**Records from a data source**
━━━━
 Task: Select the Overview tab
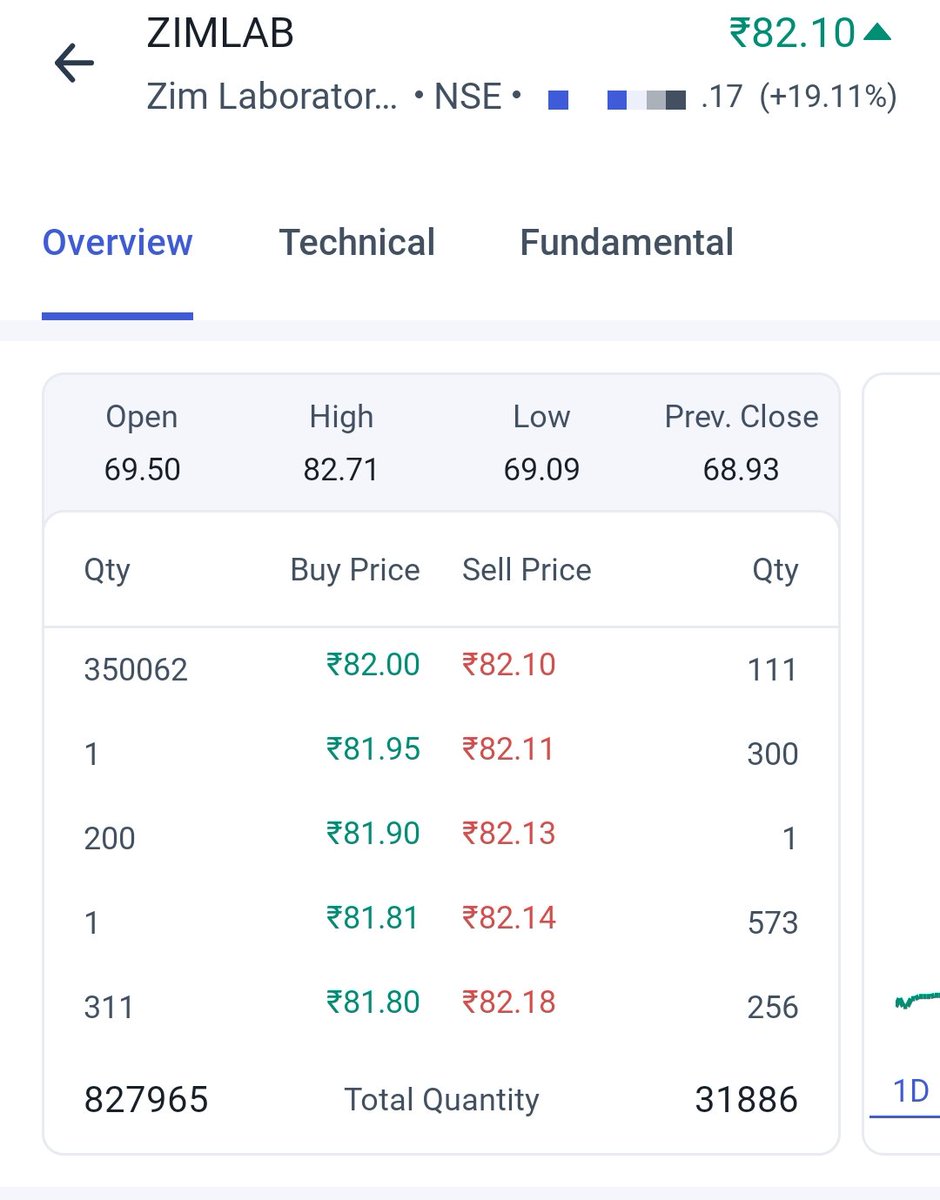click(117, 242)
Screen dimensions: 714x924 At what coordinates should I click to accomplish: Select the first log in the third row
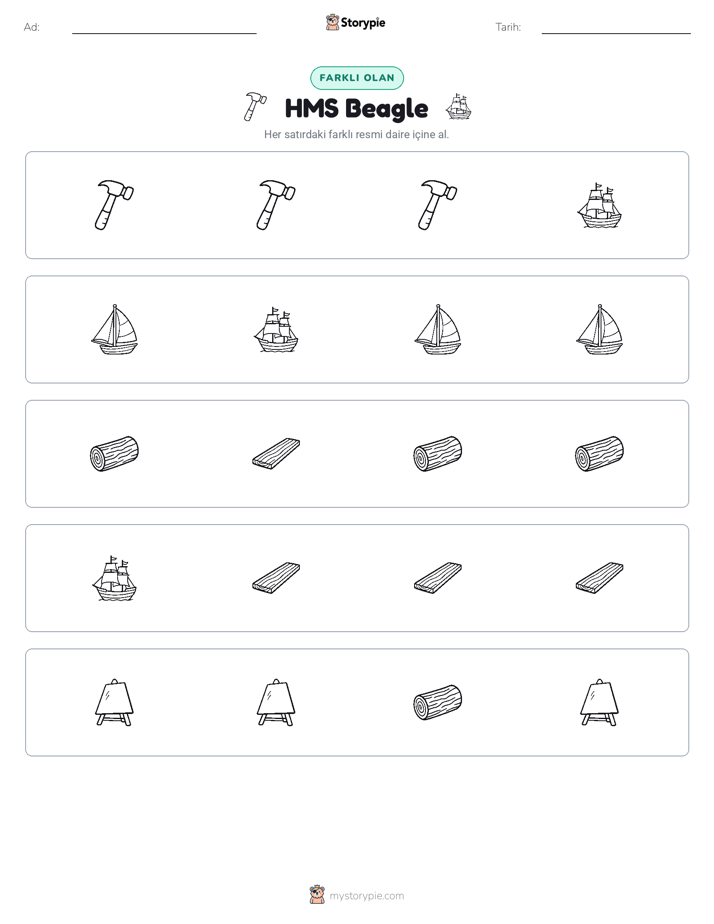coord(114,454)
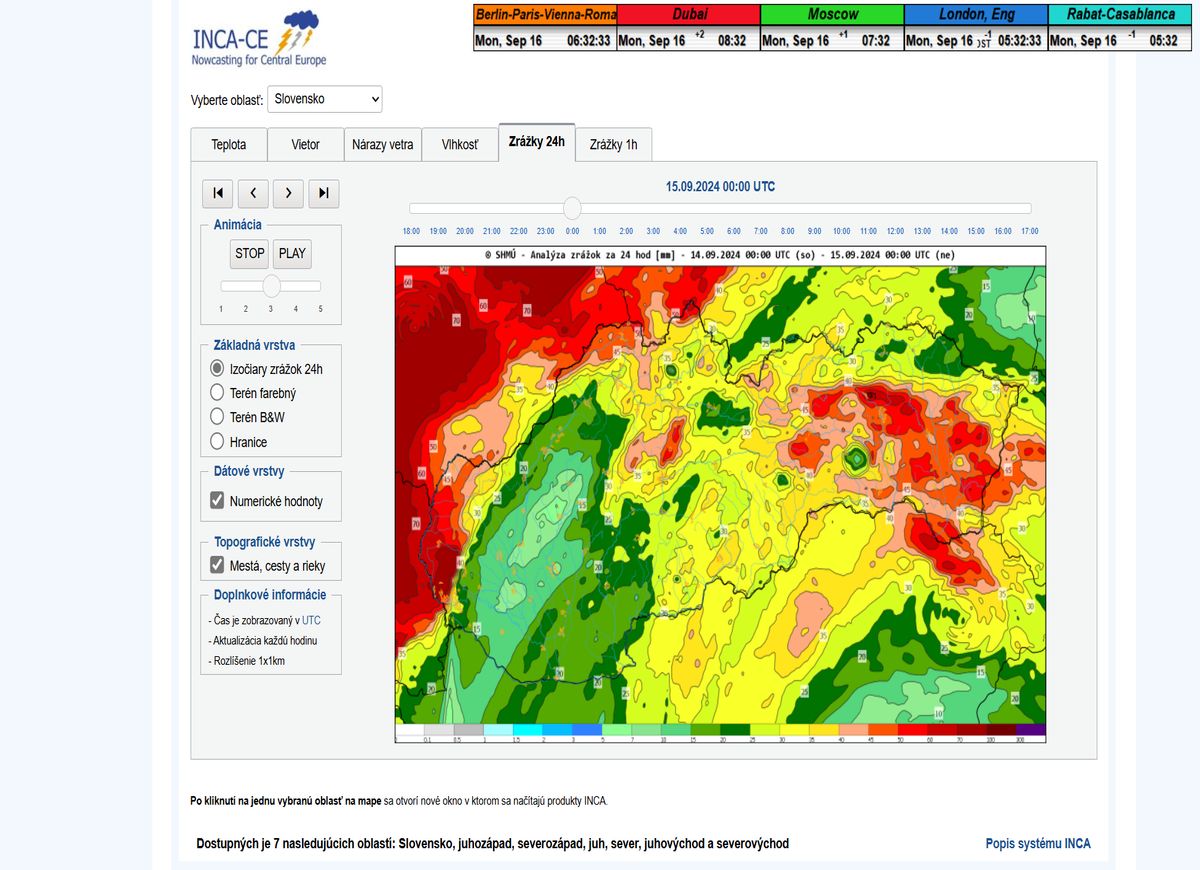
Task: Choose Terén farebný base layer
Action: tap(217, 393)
━━━━
**Aim of the task**
Repeat all the records above exactly, leaving out any pictures.

**Answer section**
 Task: Select the Overview tab
click(117, 242)
Screen dimensions: 714x924 At what coordinates should I click to accomplish: Select the first log in the third row
coord(114,454)
Task: Choose Terén farebný base layer
Action: tap(217, 393)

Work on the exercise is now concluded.